SQL: Row Numbers and Duplicates
Author: jason
Date: 2014-01-23 08:50:32
Category: Musing

The ability to find duplicates in a table can be very handy. The core of finding duplicates, with the below script, is the ability to assign a Row Number. A Row Number will allow us to see if the item is in the Table with more than 1 row.

This query creates a temp table and puts the name Apple into it twice, along with Peach and Pear once. Then using the OVER / PARTITION BY statement we can assign a Row Number to each row, using the Name.
Code

DECLARE @Temp AS TABLE ([id] BIGINT, [name] VARCHAR(10))
INSERT INTO @Temp SELECT 1, 'Apple'
INSERT INTO @Temp SELECT 2, 'Apple'
INSERT INTO @Temp SELECT 3, 'Peach'
INSERT INTO @Temp SELECT 4, 'Pear'

SELECT [t].[id], [t].[name], ROW_NUMBER() OVER
(PARTITION BY [t].[name] ORDER BY [t].[name] DESC) AS [Row_Number]
FROM @Temp t


As you can see Apple has 2 rows while Peach and Pear only have 1. The Row Number restarts its numbering based on the Name.





Taking this a step further we can Update or Delete the row we determine to be the duplicate. We can use the ORDER BY clause to flip the order of the rows around, if we have more to sort by.
Code

DECLARE @Temp AS TABLE ([id] BIGINT, [name] VARCHAR(10), [count] INT, [date] DATE, [is_active] BIT)
INSERT INTO @Temp SELECT 10, 'Apple', 1, '1/20/2014', 1
INSERT INTO @Temp SELECT 12, 'Apple', 1, '1/20/2014', 1
INSERT INTO @Temp SELECT 16, 'Peach', 3, '1/21/2014', 1
INSERT INTO @Temp SELECT 19, 'Apple', 2, '1/22/2014', 1
INSERT INTO @Temp SELECT 25, 'Peach', 3, NULL, 1

SELECT * FROM @Temp

DECLARE @RowNumberTable AS TABLE ([temp_id] BIGINT, [temp_name] VARCHAR(10), [row_number] INT)
INSERT INTO @RowNumberTable
SELECT [t].[id] AS [temp_id], [t].[name] AS [temp_name], ROW_NUMBER() OVER
(PARTITION BY [t].[name], [t].[count], [t].[is_active] ORDER BY [t].[date] DESC)
FROM @Temp t

UPDATE [t] SET [t].[is_active] = 0
FROM @Temp t WHERE [t].[id] IN (SELECT [r].[temp_id]
FROM @RowNumberTable r
WHERE [r].[row_number] > 1)

SELECT [r].*, [t].*
FROM @RowNumberTable r
INNER JOIN @Temp t ON [t].[id] = [r].[temp_id]
ORDER BY [r].[temp_name], [r].[row_number]

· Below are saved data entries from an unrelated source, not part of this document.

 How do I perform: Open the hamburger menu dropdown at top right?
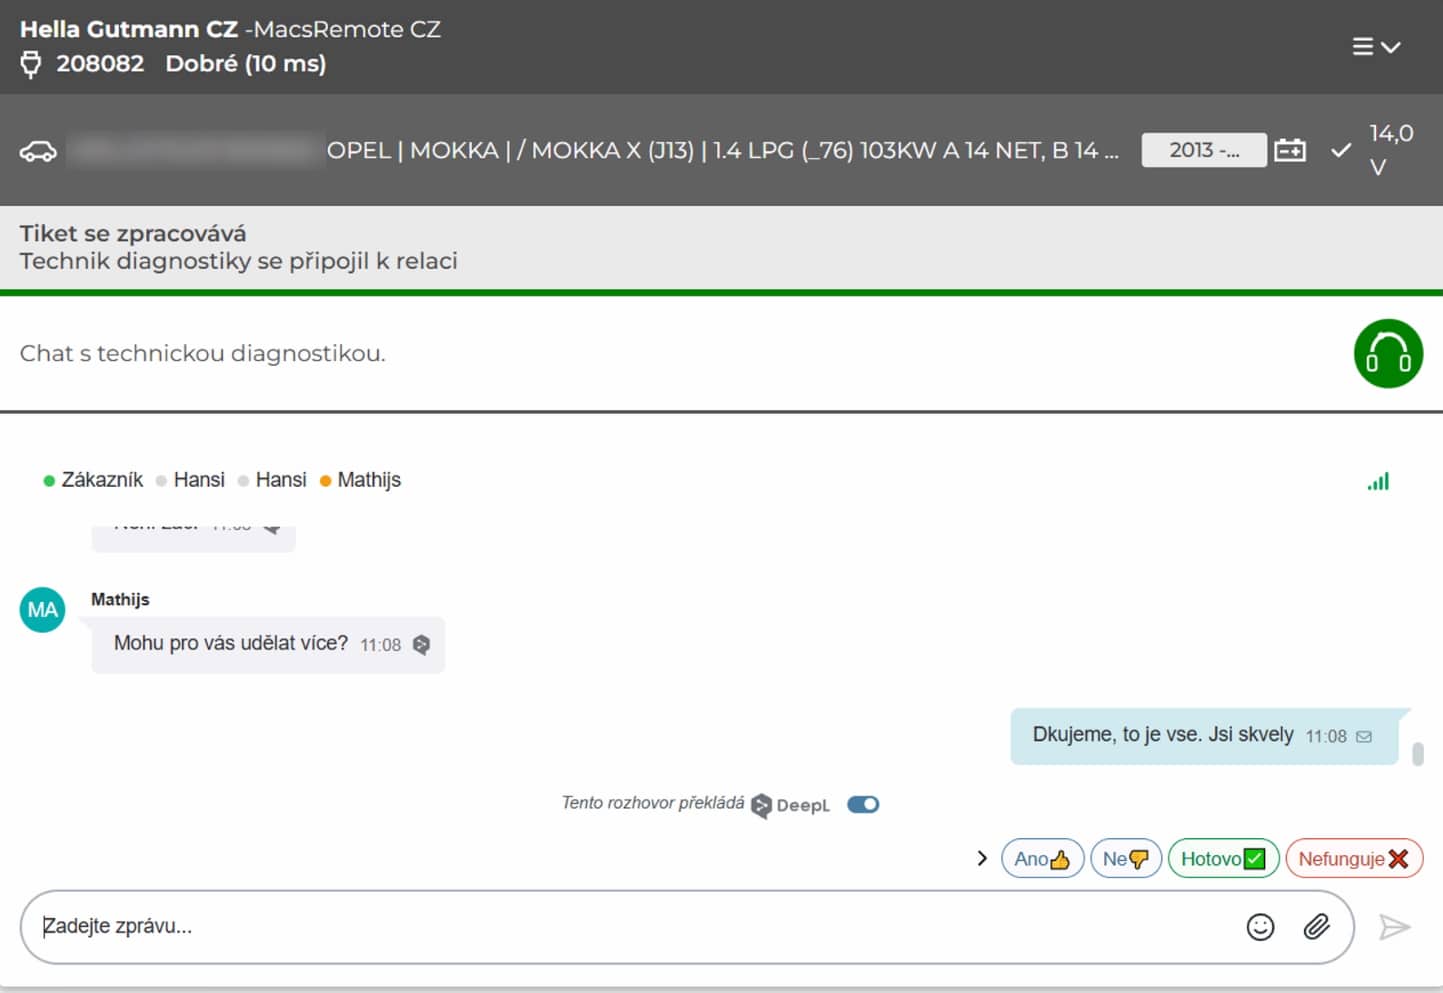1376,47
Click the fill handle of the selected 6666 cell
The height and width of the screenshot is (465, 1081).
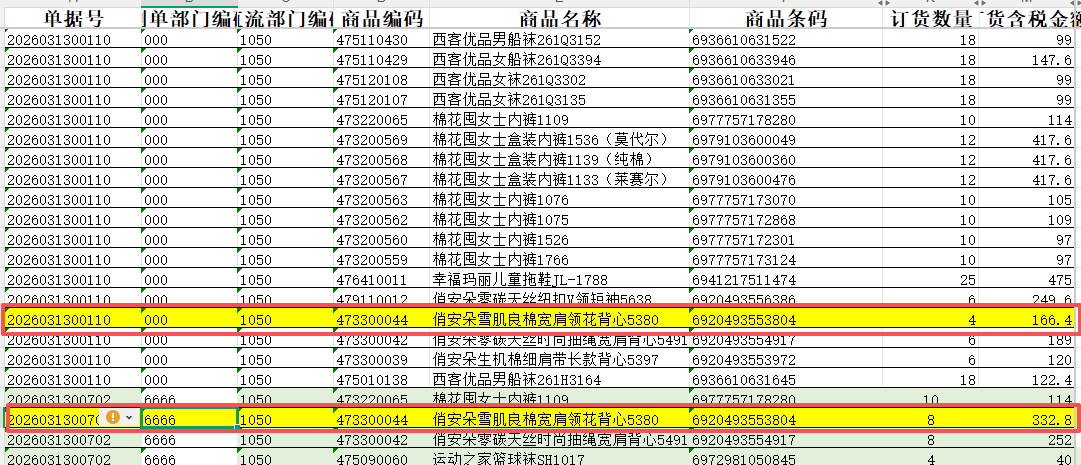click(237, 429)
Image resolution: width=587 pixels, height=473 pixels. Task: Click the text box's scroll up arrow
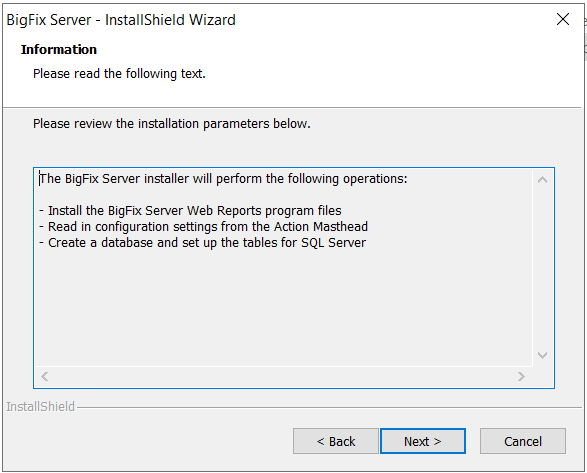click(542, 180)
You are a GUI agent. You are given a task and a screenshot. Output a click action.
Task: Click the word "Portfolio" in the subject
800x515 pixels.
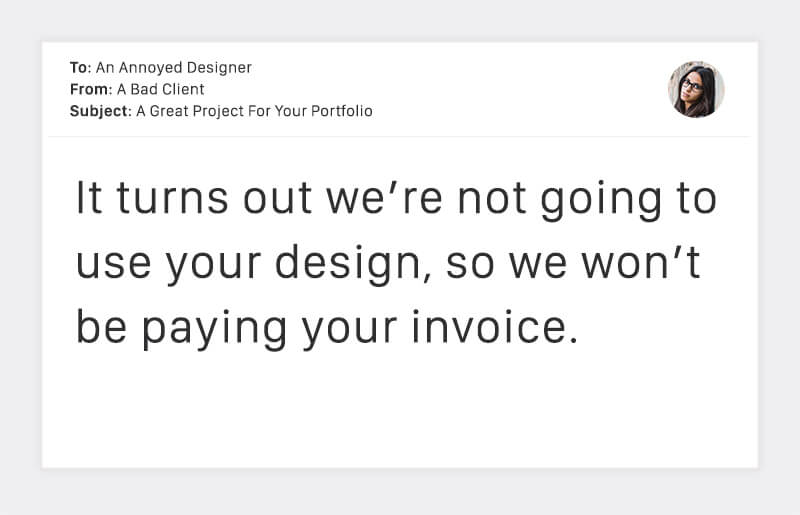tap(340, 111)
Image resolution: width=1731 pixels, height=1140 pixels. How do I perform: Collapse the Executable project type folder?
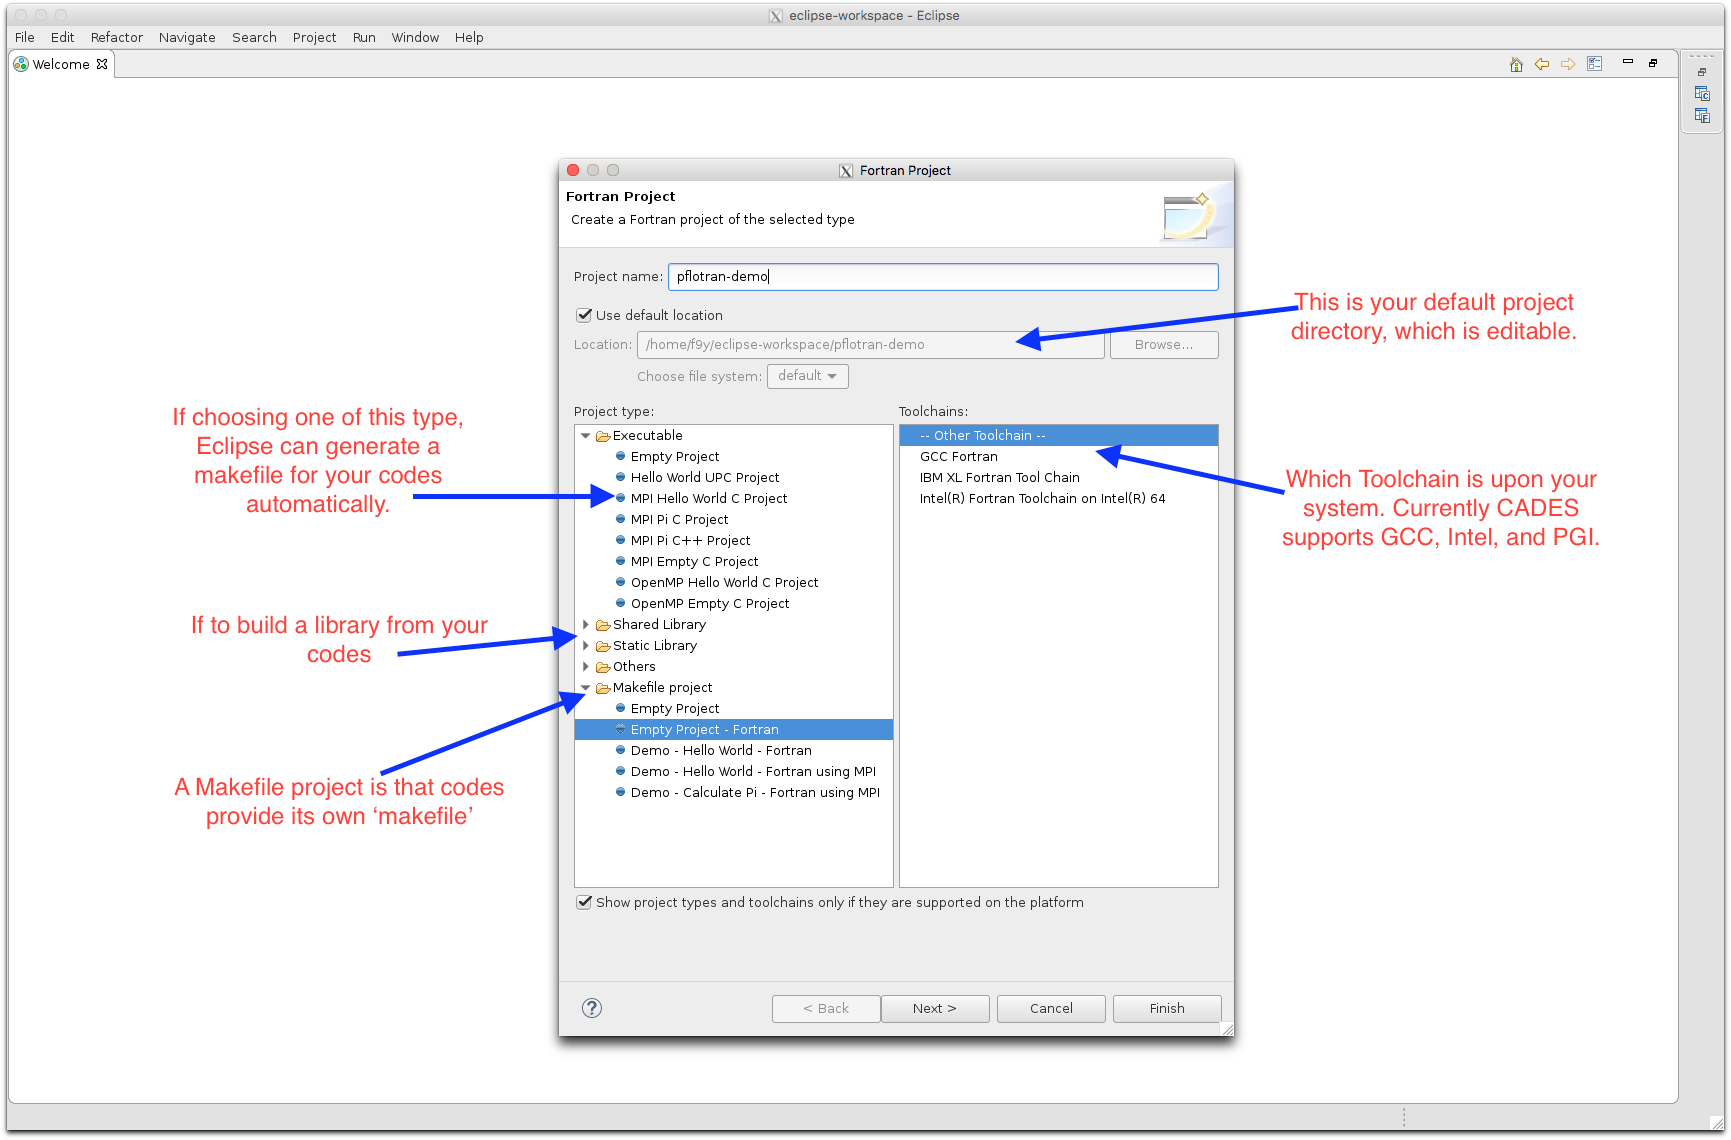[x=586, y=436]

On Line 16, in the below image, is where the UPDATE statement decides which row to set Is_Active = Zero. I am using the ID of the Temp table to determine the correct row to update. Where that ID has a Row Number greater than One, set it to Zero.




The first table, in the below image, is before we make any update. The second table is after the update. We've set the Is_Active column to Zero where we've determined that row to be the Duplicate row.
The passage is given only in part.